# Grasshoppers



## It's corny but.. (Feb 7, 2007)

Any one know of anywhere that sells these?

I'm in Ireland, but any ideas are good.


----------



## peaches (Apr 3, 2007)

No sorry, I use to catch my own from the garden, get loads in the summer :smile:


----------



## connor07 (May 13, 2007)

wat kind of grass hoppers you lookin 4?


----------



## It's corny but.. (Feb 7, 2007)

for my lizard to eat! green large grasshoppers! a guy i knew in brighton got them for his leos, and they're supposed to be really good for lizards, so thats why I ask!


----------



## elle1331 (Mar 19, 2007)

furless friend in derry sell them


----------



## DeanThorpe (Apr 9, 2006)

I thought grasshoppers were toxic? or is it just certain types?..hang on..flashback..umn summit to do with butt colour...or head colour...erm confused.

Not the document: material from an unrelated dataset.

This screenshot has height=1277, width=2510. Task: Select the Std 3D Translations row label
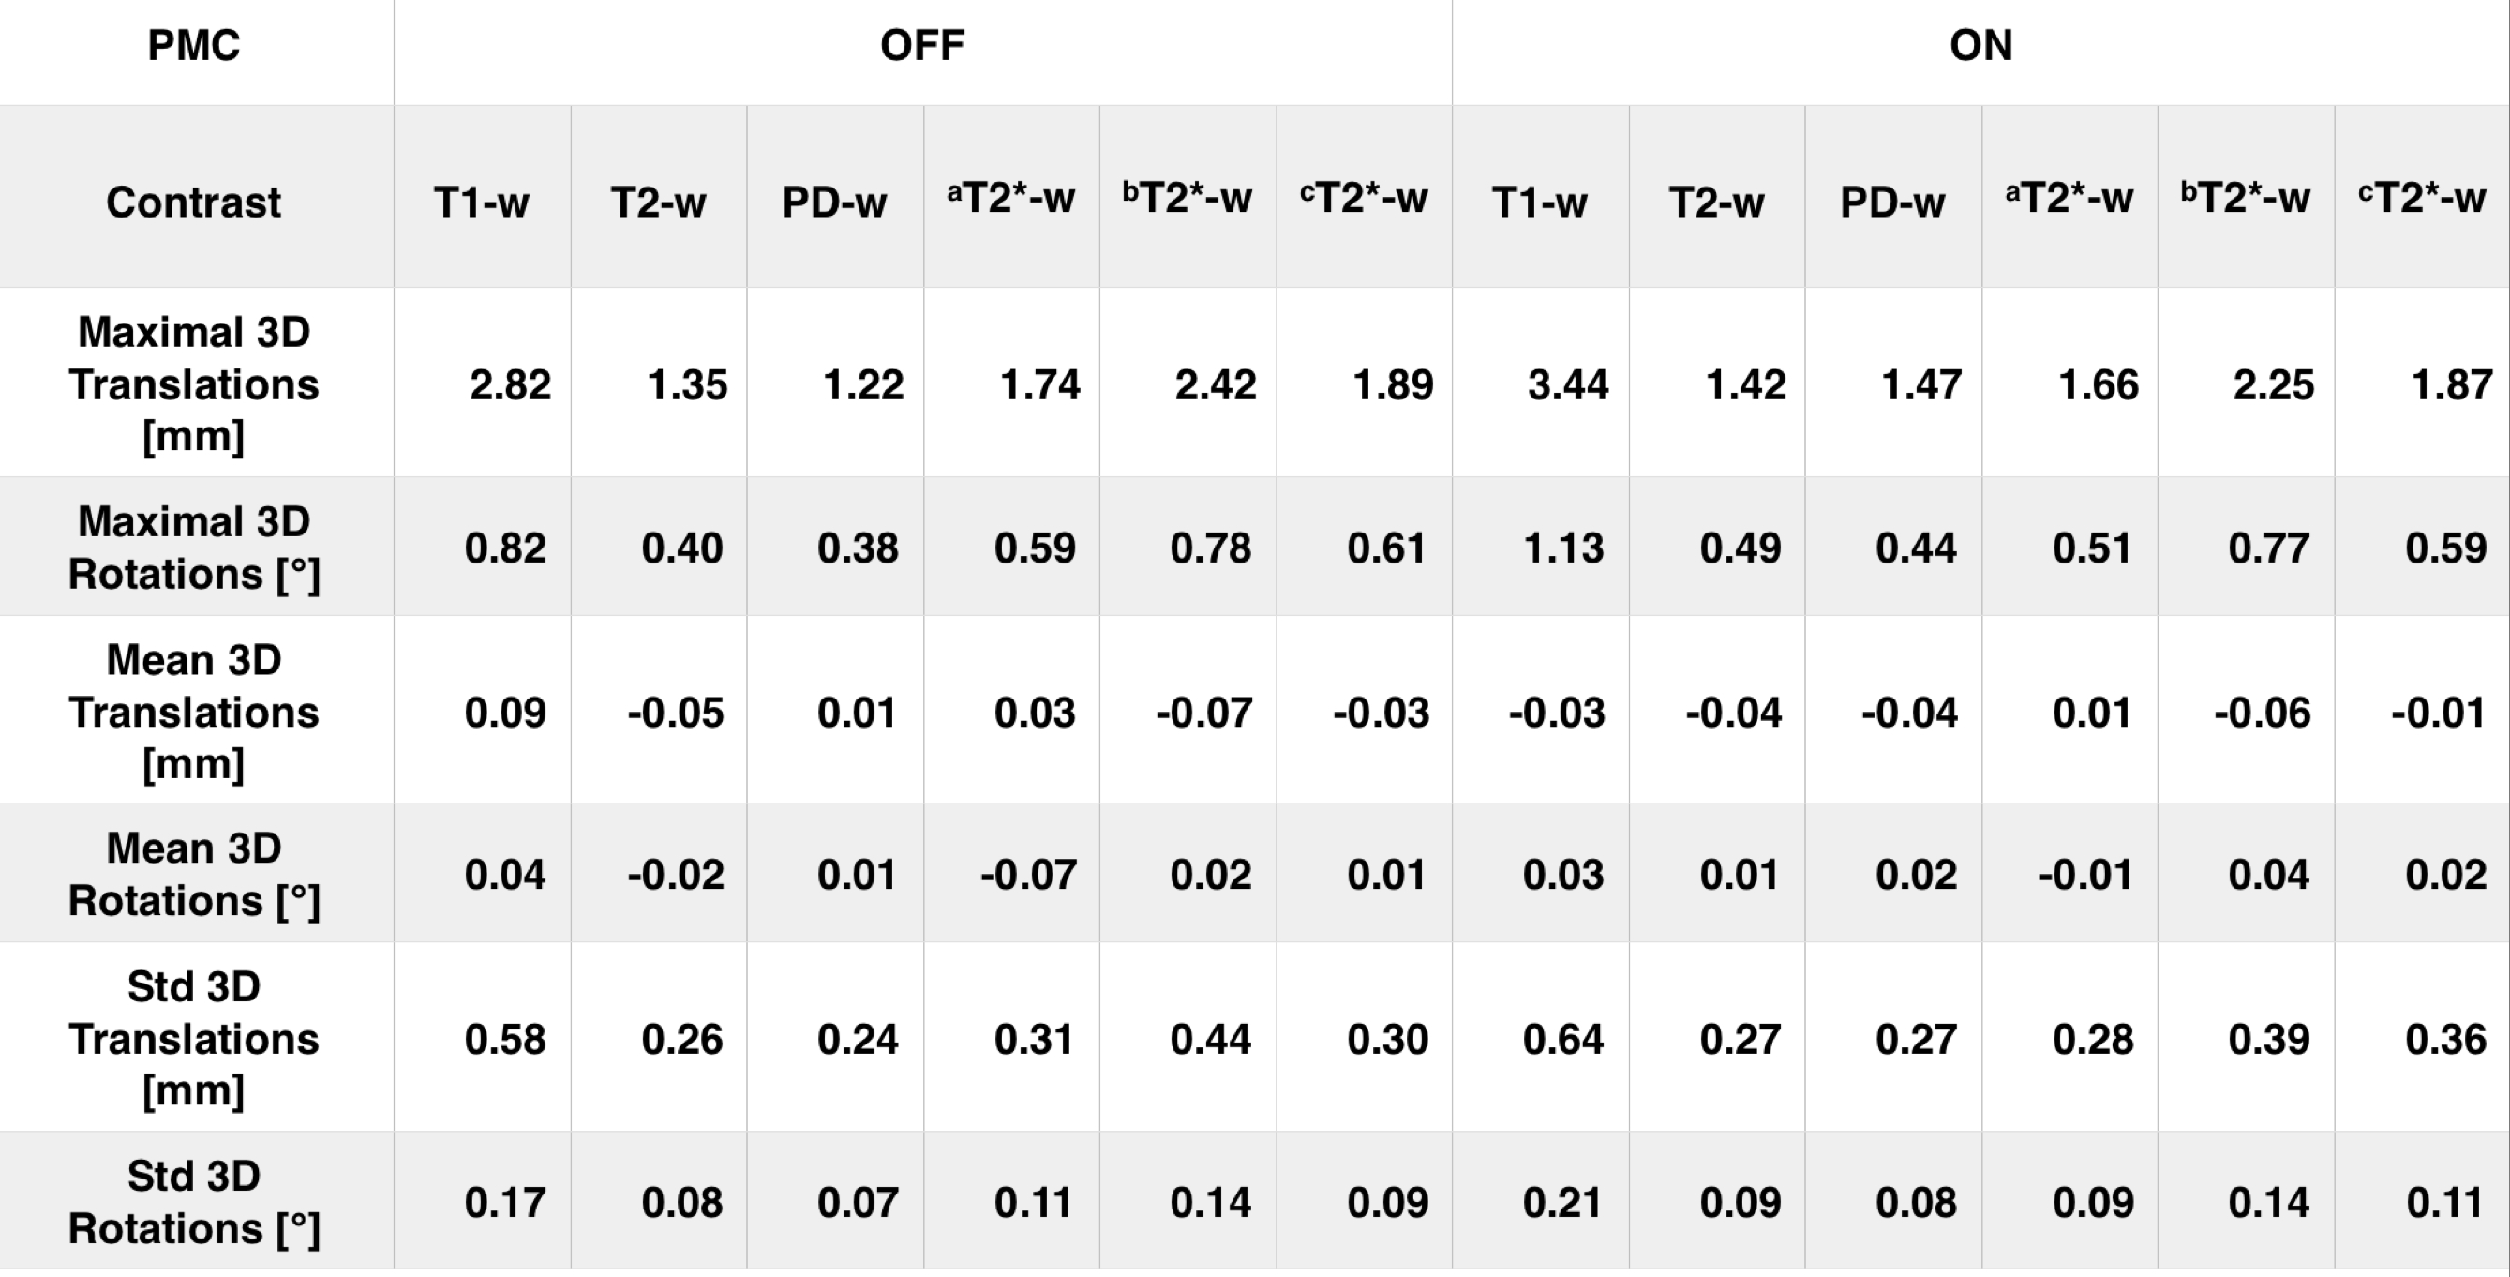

if furless friend sell them they are prolly ok


----------



## It's corny but.. (Feb 7, 2007)

elle1331 said:


> furless friend in derry sell them


Ah, bit far to go for me, maybe I'll find somewhere nearby?


----------



## monitorfan666 (Feb 15, 2007)

in the summer i ju go out into a big field and collect some in a tub lol
my beardy and gex love em
:grin1:


----------



## DeanThorpe (Apr 9, 2006)

It's corny but.. said:


> Ah, bit far to go for me, maybe I'll find somewhere nearby?


may sound obvious...may even prove difficult...but if you Phone them and explain and ask where they get the greasshoppers [wholesaler/breeder] they might tell you or put you in touch.
then you can ring them and maybe find out the info you need, they may sell to you directly if its viable for them and you or even put you in touch with a stockest closer to you.

Atleast you have a starting point.


----------



## It's corny but.. (Feb 7, 2007)

nah, ireland is pretty empty of suppliers.. derry is far far away, anyone from republic of ireland will tell you!


----------



## DeanThorpe (Apr 9, 2006)

so i couldnt post grasshoppers to you?


----------